Let me briefly mention the Austrian psychiatrist Viktor Frankl, the author of the book “Man’s Search For Meaning”. Frankl had survived different concentration camps. According to his own experience, it is important to find meaning in all forms of existence, even the most brutal and dehumanized ones. It is only by finding meaning that there is a reason to continue living. Frankl’s meaning was to tell the world about what had happened. This intention helped him to survive.
This experience is also mirrored in the story of the Jewish pianist Alice Herz-Sommer who survived the concentration camp of Theresienstadt. In that camp she was forced to play music for the Nazis. Later she would say that although the circumstances had been grim and the piano in very bad condition, she would try to perform the music in the best possible way in order to pay respect to the composer and culture itself. This was the sort of meaning that she had found and that had helped her survive the genocide.
From an outside point of view, this is maybe the most difficult part to understand; how it is possible to find meaning under the circumstances of mass murder and barbarism. But we will find this sort of explanation with many Holocaust survivors.

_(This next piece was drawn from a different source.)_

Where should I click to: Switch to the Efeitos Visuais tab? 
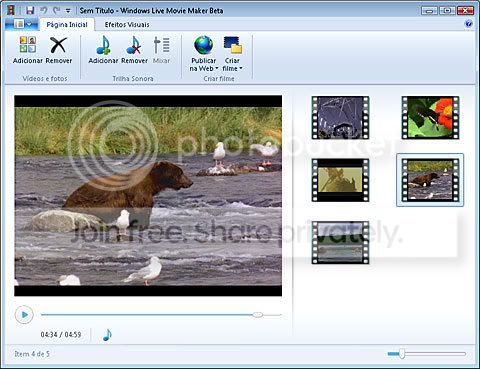click(127, 25)

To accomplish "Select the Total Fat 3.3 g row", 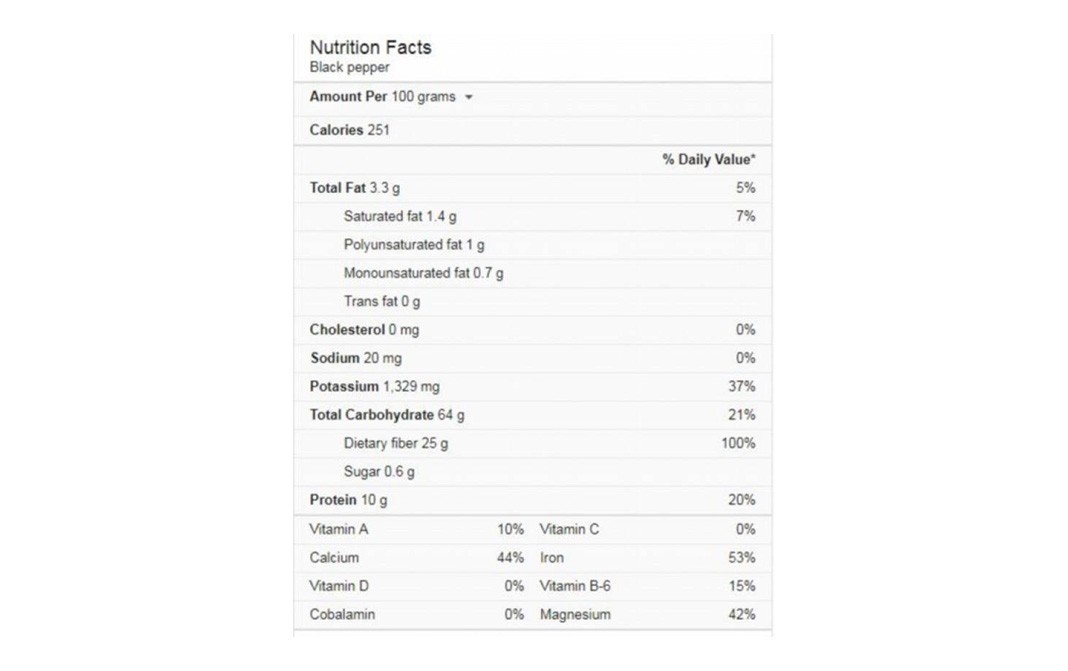I will point(533,188).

All these limitations of language and understanding result in barriers to healing. This conference, which is already the fourth conference organized by Heinrich Boell Foundation on the topic of Dealing With The Past, will focus on different aspects of healing from trauma after genocide, war crimes and mass atrocities. Amongst others, we will talk about truth and justice, gender based violence, the role of families and societies and what art and culture can contribute to healing of individuals and societies.
Unfortunately, I have to close my remarks on a rather pessimistic note. Whenever mass atrocities, crimes against humanity or genocide occurs we hear the slogan “Never Again.” We heard it after the Holocaust, we heard it after Yugoslavia, after Rwanda and South Sudan, and now we have to witness the mass atrocities against Rohingya in Myanmar.
Have we ever learnt the lessons? And what is the role of the younger generation in preventing those things from happening again? Is there enough education about history? As the Holocaust survivor Elie Wiesel put it by referring to the limitations of education: “Cold blooded murder and culture did not exclude each other. If the Holocaust proved anything, it is that a person can both love poems and kill children.”
The new right wing movements in Europe, their strong xenophobic and anti-Semitic language gives reason for concern. Progress that has been made in recent decades with the establishment of democracy and human rights cannot be taken for granted.
Genocide happened before and there is no reason to believe that it cannot happen again.